The final scenes of Sith are perfect. The Frankenstein-like rise of Darth Vader. A return to Tattooine, with that familiar John Williams theme. It gives me chills. I can't imagine a better lead-in to the original films.

Revenge of the Sith singlehandedly justifies the existence of the prequel trilogy. It turns Anakin / Darth Vader into the main figure of the whole saga, and makes elements of the original films even more powerful - such as Vader's duel with Obi-Wan in Star Wars and his redemption in Return of the Jedi. It's a great film, worthy of being placed alongside the originals.

Thursday, July 23, 2015

Star Wars Episode II: Attack of the Clones


United States, 2002
Directed by George Lucas
In my mind, Attack of the Clones has long held the title of the worst Star Wars film. On this recent viewing, I was surprised to find my opinion change. For all its failings - and oh, there are plenty of them - I prefer Attack of the Clones to The Phantom Menace, and not only because Jar-Jar has been demoted to a cameo appearance.

There's no doubt, however, that Attack of the Clones is guilty of some of the same storytelling crimes as The Phantom Menace, and commits several disastrous new ones. There is still stiff dialogue and failed attempts at humor. The politics still take up too much screen time, without impressing on viewers a sense of their urgency or importance. CGI is still overused - and while the special effects have aged more gracefully than those in The Phantom Menace, the digital universe of the Star Wars prequels is simply not as engaging as the tangible sets and effects of the originals.

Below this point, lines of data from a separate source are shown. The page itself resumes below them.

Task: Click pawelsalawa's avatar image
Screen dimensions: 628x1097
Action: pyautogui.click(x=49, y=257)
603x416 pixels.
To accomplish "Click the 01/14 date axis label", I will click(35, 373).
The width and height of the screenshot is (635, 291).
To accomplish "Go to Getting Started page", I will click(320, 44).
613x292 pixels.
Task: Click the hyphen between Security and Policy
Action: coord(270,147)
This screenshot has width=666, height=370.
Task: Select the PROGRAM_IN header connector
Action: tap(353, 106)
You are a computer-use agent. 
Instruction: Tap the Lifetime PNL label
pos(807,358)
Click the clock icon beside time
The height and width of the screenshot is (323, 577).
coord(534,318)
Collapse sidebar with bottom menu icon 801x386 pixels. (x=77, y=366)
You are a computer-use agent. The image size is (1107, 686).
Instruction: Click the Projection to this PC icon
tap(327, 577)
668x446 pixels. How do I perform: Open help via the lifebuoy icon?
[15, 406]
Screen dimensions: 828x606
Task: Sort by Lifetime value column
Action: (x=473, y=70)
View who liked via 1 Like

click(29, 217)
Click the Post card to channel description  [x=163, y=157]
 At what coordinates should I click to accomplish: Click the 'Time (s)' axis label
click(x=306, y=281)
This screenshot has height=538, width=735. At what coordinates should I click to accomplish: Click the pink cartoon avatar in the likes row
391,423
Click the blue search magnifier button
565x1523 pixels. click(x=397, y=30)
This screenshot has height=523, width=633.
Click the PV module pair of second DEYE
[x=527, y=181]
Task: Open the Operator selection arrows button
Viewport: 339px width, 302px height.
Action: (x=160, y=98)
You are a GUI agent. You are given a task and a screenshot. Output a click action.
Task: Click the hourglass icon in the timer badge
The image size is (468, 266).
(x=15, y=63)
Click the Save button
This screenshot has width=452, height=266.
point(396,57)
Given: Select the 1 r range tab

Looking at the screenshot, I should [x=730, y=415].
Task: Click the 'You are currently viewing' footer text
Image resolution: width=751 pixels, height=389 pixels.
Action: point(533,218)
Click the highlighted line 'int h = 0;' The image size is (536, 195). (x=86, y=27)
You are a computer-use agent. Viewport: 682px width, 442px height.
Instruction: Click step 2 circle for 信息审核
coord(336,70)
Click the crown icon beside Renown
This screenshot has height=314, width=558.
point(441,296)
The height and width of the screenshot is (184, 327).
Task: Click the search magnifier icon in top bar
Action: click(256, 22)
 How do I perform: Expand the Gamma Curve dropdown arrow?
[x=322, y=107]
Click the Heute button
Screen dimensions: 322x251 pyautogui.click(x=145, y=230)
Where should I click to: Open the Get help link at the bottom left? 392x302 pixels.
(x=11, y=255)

Yet the major failing of Attack of the Clones, and the unavoidable reason why I'd considered it the worst in the saga, is its two main characters: Anakin Skywalker and Padme Amidala. As individual characters and a romantic couple, they are painfully unconvincing. Hayden Christensen gives one of the worst performances I've ever seen in a big budget movie. It's astonishing how dreadful his Anakin is - I don't think he has a single convincing line reading. He is perpetually pouty, and never sympathetic or engaging. Natalie Portman as Padme looks bored and embarrassed - like she'd rather be anywhere other than in this film saying these ridiculous lines, in these ridiculous outfits, with her creepy co-star.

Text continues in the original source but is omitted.